Social distancing was suspended off Elland Road on Friday night when Leeds fans celebrated the club’s long-awaited return to the Premier League.
By the time the final whistle blew in Huddersfield, where West Brom’s 2-1 loss meant Marcelo Bielsa’s team was guaranteed a place in the top two in the Championship, fans began to congregate off the famous field. exiled from the Premier League for the past 16 years.
As fireworks lit up the sky, the statue of Billy Bremner drank beer and banners were displayed with the sign “In Bielsa we Trust”. The car horns sounded and the chants of “Bielsa is God” were interspersed with: “Are you seeing Manchester?”
The manager was seen outside his Wetherby home saying, “Thank you, thank you,” to fans who declared, “We love you,” before trading elbow shots and posing for selfies.

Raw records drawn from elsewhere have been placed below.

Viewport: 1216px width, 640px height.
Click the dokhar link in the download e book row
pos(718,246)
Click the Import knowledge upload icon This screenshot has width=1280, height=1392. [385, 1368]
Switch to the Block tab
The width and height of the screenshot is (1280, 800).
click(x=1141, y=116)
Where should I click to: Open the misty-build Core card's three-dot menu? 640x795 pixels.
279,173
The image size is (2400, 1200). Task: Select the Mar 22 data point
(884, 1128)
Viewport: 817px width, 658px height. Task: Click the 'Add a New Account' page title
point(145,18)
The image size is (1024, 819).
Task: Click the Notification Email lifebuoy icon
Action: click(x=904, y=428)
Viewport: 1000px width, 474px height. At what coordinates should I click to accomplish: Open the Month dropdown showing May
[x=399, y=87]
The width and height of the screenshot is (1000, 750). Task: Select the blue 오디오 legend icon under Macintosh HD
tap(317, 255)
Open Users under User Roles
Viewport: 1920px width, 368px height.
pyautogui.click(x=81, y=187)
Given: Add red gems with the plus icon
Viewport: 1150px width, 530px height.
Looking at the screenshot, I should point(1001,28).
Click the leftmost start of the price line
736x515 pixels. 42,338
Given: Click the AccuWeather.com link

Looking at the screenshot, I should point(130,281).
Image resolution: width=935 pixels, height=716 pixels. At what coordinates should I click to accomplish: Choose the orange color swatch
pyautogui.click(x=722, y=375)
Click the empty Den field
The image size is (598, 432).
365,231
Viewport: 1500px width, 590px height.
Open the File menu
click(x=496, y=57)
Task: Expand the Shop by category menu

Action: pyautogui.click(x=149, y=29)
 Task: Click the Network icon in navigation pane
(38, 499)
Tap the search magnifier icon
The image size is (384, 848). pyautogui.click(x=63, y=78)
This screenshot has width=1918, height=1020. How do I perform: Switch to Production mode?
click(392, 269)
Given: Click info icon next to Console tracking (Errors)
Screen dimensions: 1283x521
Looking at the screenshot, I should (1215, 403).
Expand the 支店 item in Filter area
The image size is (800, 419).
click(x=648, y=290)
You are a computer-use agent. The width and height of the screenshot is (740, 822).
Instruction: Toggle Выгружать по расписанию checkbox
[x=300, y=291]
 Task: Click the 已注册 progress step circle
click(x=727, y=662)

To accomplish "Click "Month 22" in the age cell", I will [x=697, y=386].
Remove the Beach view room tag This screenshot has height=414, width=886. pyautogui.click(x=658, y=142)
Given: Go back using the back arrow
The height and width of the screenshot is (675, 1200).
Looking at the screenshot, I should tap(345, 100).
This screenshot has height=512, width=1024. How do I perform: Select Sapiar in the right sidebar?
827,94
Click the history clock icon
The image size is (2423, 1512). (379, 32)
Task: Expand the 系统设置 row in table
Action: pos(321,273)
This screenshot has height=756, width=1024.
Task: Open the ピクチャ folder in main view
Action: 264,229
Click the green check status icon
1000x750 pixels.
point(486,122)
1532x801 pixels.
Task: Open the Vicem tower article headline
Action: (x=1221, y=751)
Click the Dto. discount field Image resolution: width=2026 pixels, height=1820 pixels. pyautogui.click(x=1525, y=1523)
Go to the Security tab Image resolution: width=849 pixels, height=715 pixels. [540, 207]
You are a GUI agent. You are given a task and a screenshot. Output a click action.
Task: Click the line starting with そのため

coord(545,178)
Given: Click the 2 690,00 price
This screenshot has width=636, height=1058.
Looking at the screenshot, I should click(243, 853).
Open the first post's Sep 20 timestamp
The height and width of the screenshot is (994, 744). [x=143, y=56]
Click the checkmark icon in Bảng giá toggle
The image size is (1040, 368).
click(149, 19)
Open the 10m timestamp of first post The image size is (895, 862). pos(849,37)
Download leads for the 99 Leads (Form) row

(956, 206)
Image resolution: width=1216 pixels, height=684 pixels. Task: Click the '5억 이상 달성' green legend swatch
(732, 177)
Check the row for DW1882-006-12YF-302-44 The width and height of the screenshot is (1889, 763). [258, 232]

The Bielsa players celebrated inside the stadium, from where Pablo Hernández and Patrick Bamford greeted enthusiastically from the upstairs window and the injured Kalvin Phillips briefly stepped out to greet fans through a door near the main reception.
Phillips said: “We are ecstatic. Promotion is everything. There is no manager who prefers to be less than Marcelo Bielsa. It is the best in the world “.
Goalkeeper Kiko Casilla summed up the team’s collective emotion with an emotional tweet: “We are BACK! We are in premierleague !!!! Yessssssssssss !!! We are Leeds !!!! LUFC Many days dreaming of this day! We will We deserve! Proud of this TEAM, proud of our fans! I can’t describe this moment! Yesssssss !! Thanks for your support, impossible without you! “
Howard Wilkinson, the manager who led Leeds to his last top-tier title in 1992, quickly predicted that his former club could “honor” the Premier League. “Marcelo Bielsa dared to be different,” he said.
In Bielsa’s native Argentina, broadcasting organizations had taken the unprecedented step of screening Huddersfield v West Brom. Typically, the only Championship matches shown live involve the Leeds team coached by the brilliant and idiosyncratic 64-year-old whose previous roles include the Argentina and Chile national teams.
In Poland, the front of the family home belonging to Leeds midfielder Mateusz Klich was covered by a banner that read “Premier Klich”.
As the party spread to Leeds city center, Twitter seemed to be in danger of collapsing under the volume of congratulatory messages from former Leeds players, including James Milner, Rio Ferdinand, Nigel Martyn and Vinnie Jones.
Goalkeeper Paul Robinson, relegated in 2004 amid the club’s financial collapse, told Sky Sports: “It has been highly anticipated and long-awaited. When I played that last game in 2004, you never imagined that Leeds would be off the top for that long, but Bielsa has been fantastic. He’s a weirdo, a scientist, a teacher.